Basil Keane was an actor. He played the Colonel in Dickie Jobson's 1982 film, Country Man and the Preacher in Perry Henzell's 1973 cult classic The Harder They Come. Basil thought himself a star. Henzell, in an interview said "I was supposed to shoot with him the first day, but he didn't turn up. I sent for him, and they said, 'He's asleep.' So I said, 'Well, wake him up.' An hour later he still hadn't appeared, so I sent for him again: 'He's in the bath.' I said, 'Well, why didn't someone get him out of the bath?' They said, 'He's asleep in the bath!' So at two in the morning, I'm fast asleep and I hear this horn honking outside. I go out on the verandah, and there's Basil, drunk, arms wide open, spinning around and saying, 'You ready baby? I'm ready, I'm ready.'"

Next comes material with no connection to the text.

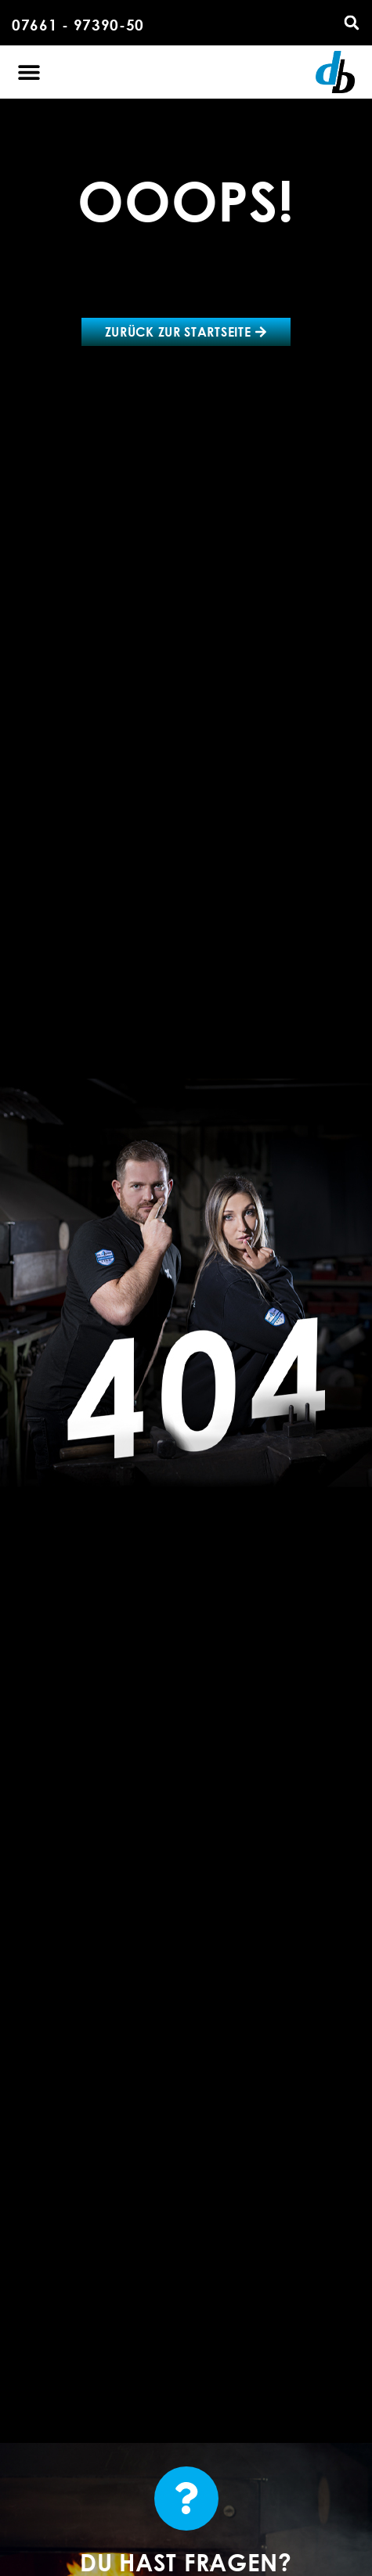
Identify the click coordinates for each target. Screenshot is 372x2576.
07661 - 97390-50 (78, 25)
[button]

He was outrageous. His Christmas morning egg nog parties, which went on for days on end, were legendary. You knew the party was finally over when Frank Sinatra started playing on the high fi at 4:00 am.

He loved art and even tried his hand at painting. He collected Pottinger and Wilson and Cadien long before they became must haves. Karl Parboosingh and Aubrey Williams stayed and painted murals in his home. Nice cats, as he called his friends, were Calvin Lockhart and George C Scott and Andrew Young and Frank Phipps and Harry Belafonte and Andrew Salkey and Rex Nettleford and Dr Martin Luther King. People he didn't like were thugs.

And they probably didn't like him either. You did or you didn't. There was no half stepping with Basil. He often accused that: 'Everybody wants to go to heaven. But nobody wants to die.' He certainly wasn't ready for death. His was as intense as his life. Early one morning while listening to cricket, his throat started closing as a reaction to medication he was taking. He suffocated in the emergency room at the University Hospital.

At his funeral, Prime Minister Patterson read a lesson, as did the Rt Hon Hugh Shearer. And a mad man came into the East Queen Street Baptist Church, looked into the casket and sadly shook his head. Basil had probably touched his life too.

Congratulations on your book, Mr Manley. I look forward to reading the yarn about grass-roots politics as you and Basil experienced and discussed. But if I may, I'd like to suggest a subject for your next work. A book on the life and times of uncle Basil would be a great read.